La zona d’interesse presta grande interesse anche al sonoro, soprattutto in termini di sound design, con l’obiettivo di tessere un agghiacciante tappeto sonoro di grida, comandi, abbaiare di cani, spari e pianti di bambini, che la famiglia Höss sente oltre le mura di Auschwitz fingendo di ignorarli. Il sound designer Johnnie Burn (che insieme a Tarn Willers ha vinto l’European Film Award per il suo lavoro nel film) è andato in giro per la Germania a raccogliere suoni provenienti dalla strada che potessero richiamare le sonorità all’interno del campo di concentramento. «Non volevo ricreare visivamente le atrocità commesse là dentro — ha spiegato Glazer — ma ero certo che attraverso i suoni il pubblico avrebbe riprodotto le immagini più terribili nella propria testa». La musica di Mica Levi prende meno spazio rispetto a quel tappeto sonoro, perché ogni volta il regista si è domandato: è appropriata per questa scena? Funziona? È davvero pertinente alle immagini? E ha eliminato ciò che non era essenziale.

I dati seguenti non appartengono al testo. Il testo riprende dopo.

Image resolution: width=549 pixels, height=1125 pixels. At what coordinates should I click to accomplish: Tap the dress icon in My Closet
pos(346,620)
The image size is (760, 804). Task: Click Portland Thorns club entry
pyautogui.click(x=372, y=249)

Anche la luce ha ricevuto un’attenzione particolare: un chiarore estivo quasi ultraterreno, in contrasto con la perenne nuvola nera che esce dalle ciminiere dei forni crematori di Auschwitz; una luminosità abbagliante contro cui si stagliano le figurine che attraversano l’amena villetta degli Höss — non solo padre, madre e cinque figlioletti ariani, ma anche la suocera di Rudolf, le amiche che si contendono i tesori sottratti agli ebrei, la cameriera strappata al campo di sterminio e messa a lavorare come schiava, e una ragazzina polacca che di notte lascia di nascosto un po’ di cibo ai detenuti — per rendere tutto ancora più surreale. «Io e il direttore della fotografia polacco Lukasz Zal non abbiamo voluto usare alcuna luce artificiale, solo quella naturale della Polonia d’estate, per mantenere il senso di autenticità: anche questo era per noi un modo di evitare la glamourizzazione delle immagini. E abbiamo utilizzato lenti speciali che evocano quelle del secolo scorso, non certo per creare un effetto nostalgico, ma anzi per far sembrare ciò che accade sullo schermo ancora vivo e attuale».

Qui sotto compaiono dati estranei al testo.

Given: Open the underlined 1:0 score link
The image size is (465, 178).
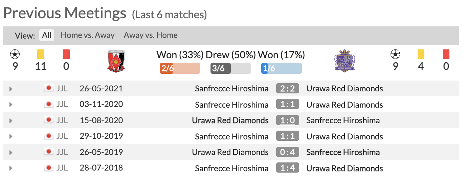Looking at the screenshot, I should pos(288,120).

«Non avrebbe avuto senso raccontare questa storia se fosse rimasta una capsula del tempo e non gettasse luce sul nostro presente», ha concluso Glazer. «Volevamo che suonasse come un avvertimento per il pubblico contemporaneo, mostrando ciò che di primordiale c’è in ognuno di noi, ovvero quella propensione alla violenza che abbiamo tutti in quanto componenti della specie umana. Höss e la sua famiglia non erano marziani, ma persone normali diventate un po’ alla volta assassini di massa, talmente dissociati dai loro crimini da non percepirli nemmeno come tali. E volevo anche far notare la nostra indifferenza, le nostre dissociazione e complicità nei confronti degli orrori che avvengono oggi nel mondo, per proteggerci e sentirci al sicuro, per non perdere i nostri privilegi». Non c’è speranza allora? «L’unica speranza è quella di evolvere come specie, lasciandoci alle spalle questa propensione alla violenza, in parole e azioni. Certo, più facile dirlo che farlo... soprattutto finché continuiamo a pensare di essere noi le vittime, e tutti gli altri i carnefici».